[Screenshot grounding data]
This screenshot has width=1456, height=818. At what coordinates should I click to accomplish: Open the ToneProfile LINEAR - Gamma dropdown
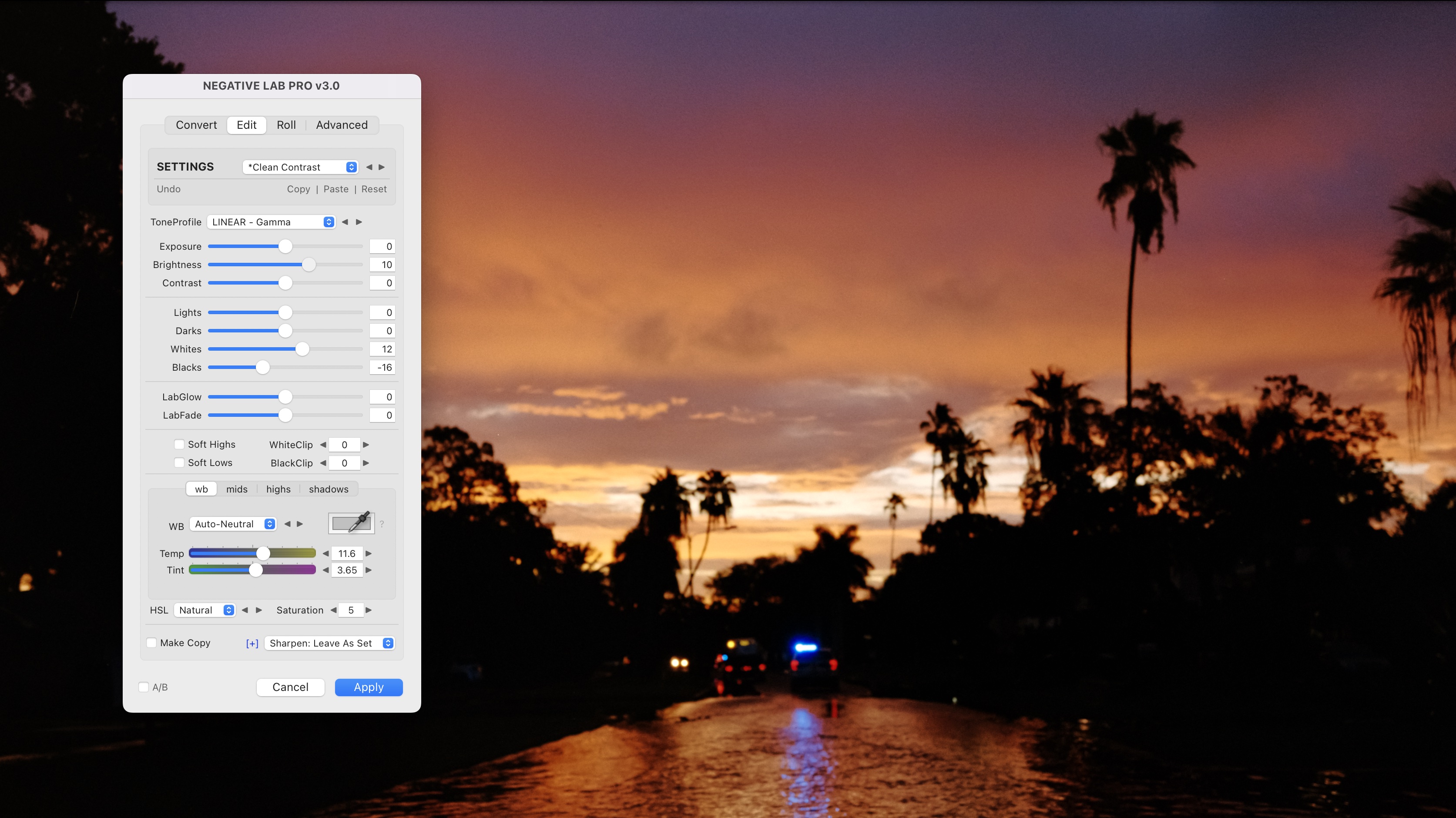tap(271, 222)
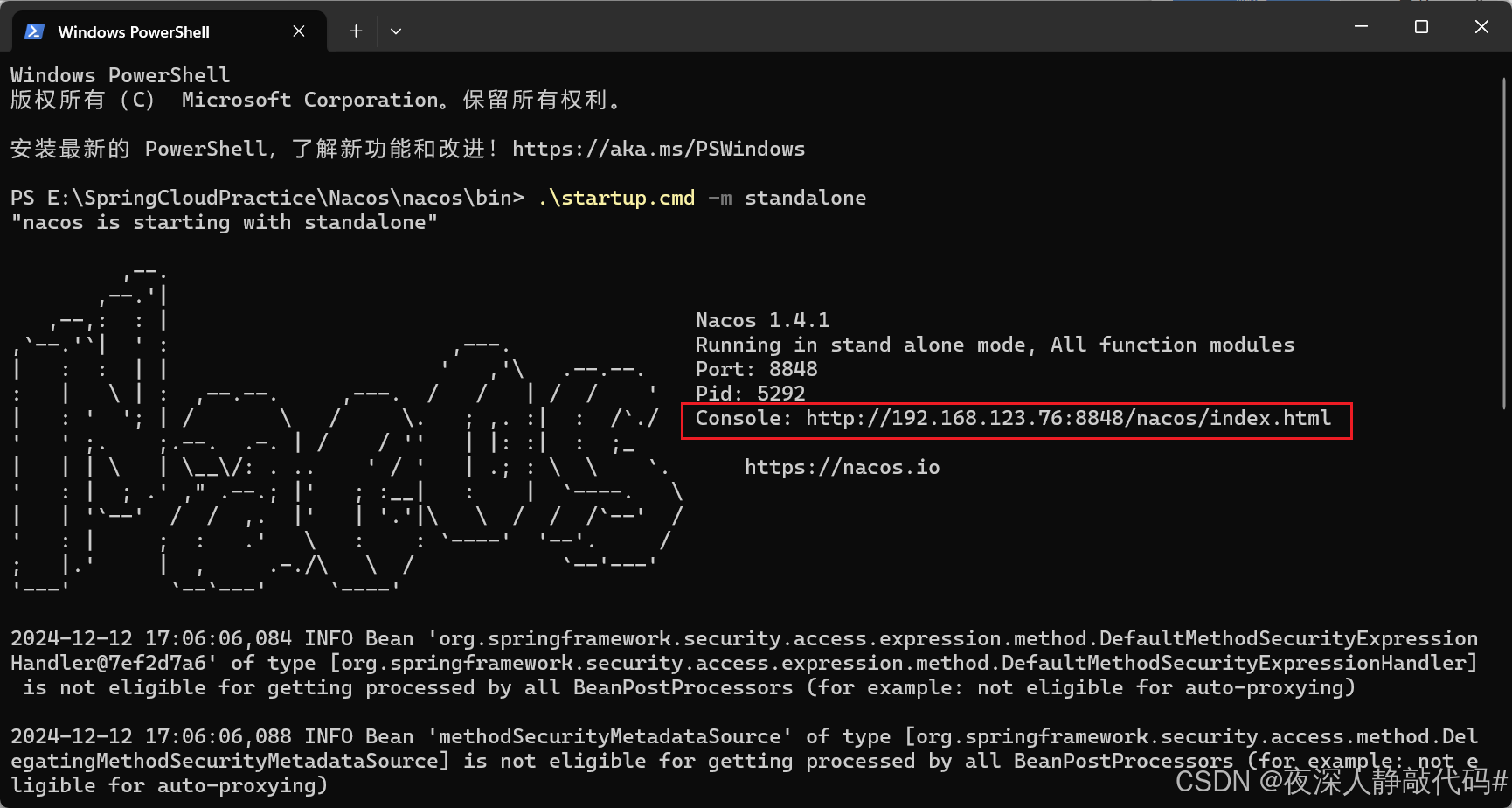Click the Pid: 5292 process line

click(x=750, y=393)
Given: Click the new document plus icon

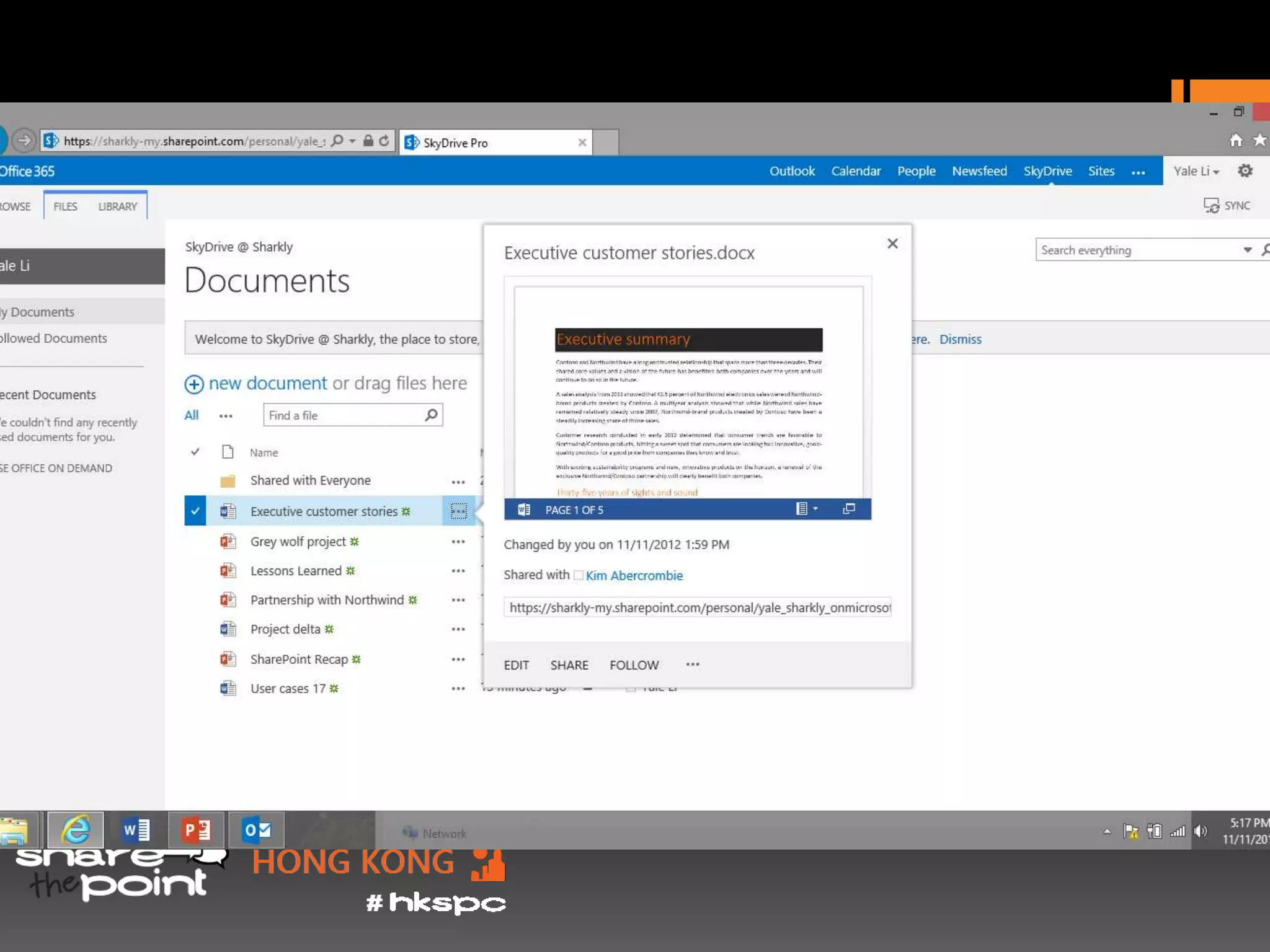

EXERCISE DESCRIPTION: Print the records above word for word, omitting any picture they contain.

RESPONSE:
This screenshot has width=1456, height=818. At what coordinates should I click to accomplish: Open the ToneProfile LINEAR - Gamma dropdown
tap(271, 222)
Click the Pid: 5292 process line

click(x=750, y=393)
Given: Click the new document plus icon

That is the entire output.